The final stage was to shoot the landing, which was performed on a backlot set with a stunt performer rolling across mats. As Bicknell explained:
With a wingsuit your rate of descent is extremely fast, so in that case we can't muck around, he's gotta come down pretty quickly and it's brutal. So again, back to this grounded reality. He's not going to land there in a superhero pose, he lands there and he hurts himself."
A standout scene
In the New York Times' "Anatomy of a Scene" video for the wingsuit scene, Matt Reeves talked about wanting to shoot a classic Batman moment in a new way. He said:
"He explodes out of this moment into what would be, classically, a Batman scene where he would do something heroic and hit a button and take off. But I wanted to see how all of this was happening in this version by the seat of his pants.
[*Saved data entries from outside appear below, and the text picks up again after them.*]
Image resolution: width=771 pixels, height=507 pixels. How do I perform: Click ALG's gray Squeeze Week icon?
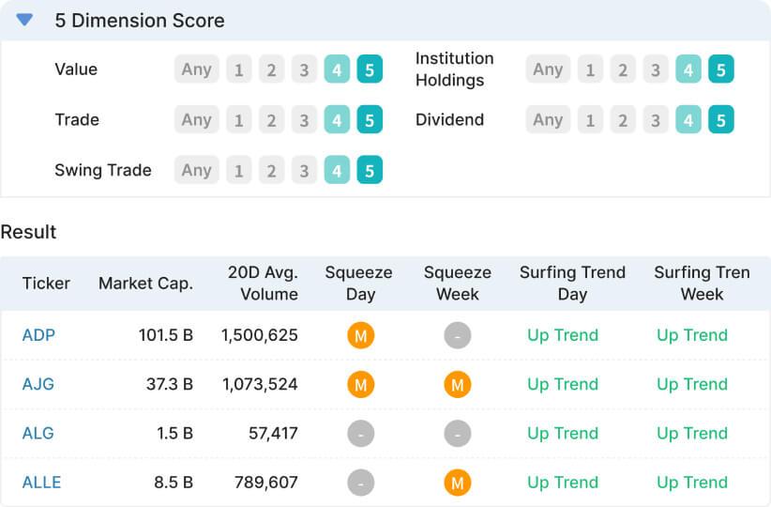458,434
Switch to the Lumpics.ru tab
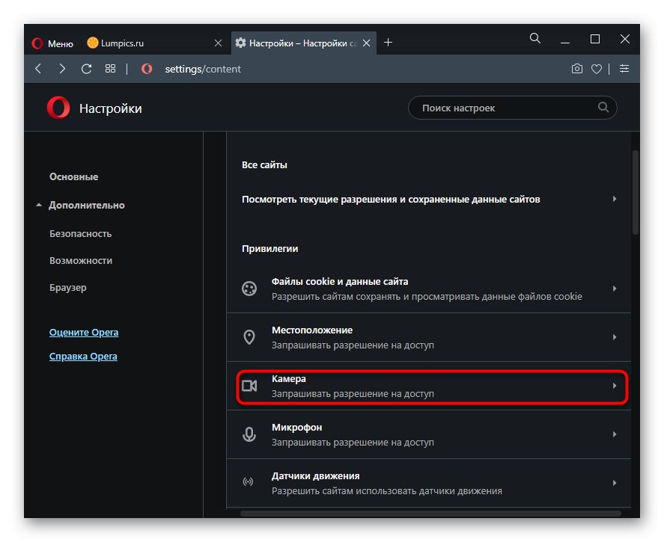This screenshot has height=542, width=664. [x=142, y=43]
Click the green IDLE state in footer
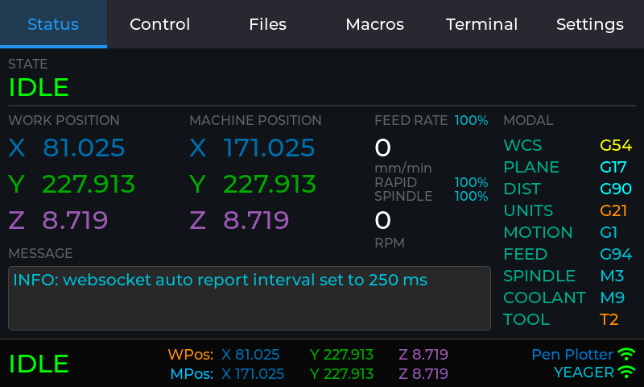 click(x=39, y=364)
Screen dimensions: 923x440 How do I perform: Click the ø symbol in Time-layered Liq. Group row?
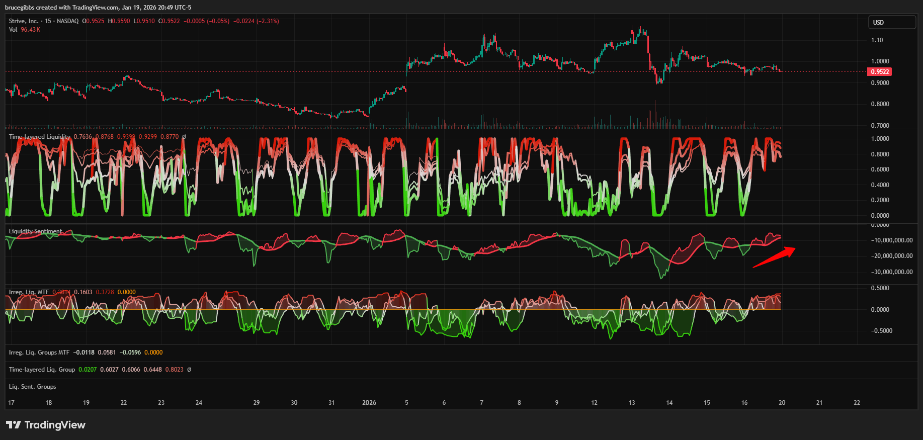pos(189,370)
That Rob, as Batman, is never really in control. He's just barely making it."
The director then revealed that the shots used in the final jump are all "based on shots that [he'd] seen on YouTube of what wingsuiters actually do." The result of all this was something that feels both familiar and novel, which is a pretty good way to sum up "The Batman" as a whole.
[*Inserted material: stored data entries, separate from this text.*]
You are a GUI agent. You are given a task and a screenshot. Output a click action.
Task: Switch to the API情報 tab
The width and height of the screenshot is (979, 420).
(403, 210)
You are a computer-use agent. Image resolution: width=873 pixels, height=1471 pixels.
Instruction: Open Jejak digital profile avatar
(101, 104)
For me, Matt Reeves' movie was a little too derivative at times, and felt like a not-as-good version of "Seven" featuring Batman. But there's no denying the "Cloverfield" filmmaker set out to try new things with "The Batman" and the wingsuit scene is one of the best examples of where he succeeded. This was a kind of subversion of the typical heroic Batman moment, and it worked. What makes it even more impressive is that the version of the sequence we see in the film was Reeves and his teams' backup plan, after having to rework everything due to the pandemic. Regardless of how you feel about the film overall, then, you've gotta be impressed by the techniques and innovation used to bring scenes such as this together. Let's hope "The Batman: Part II" pushes the originality even further.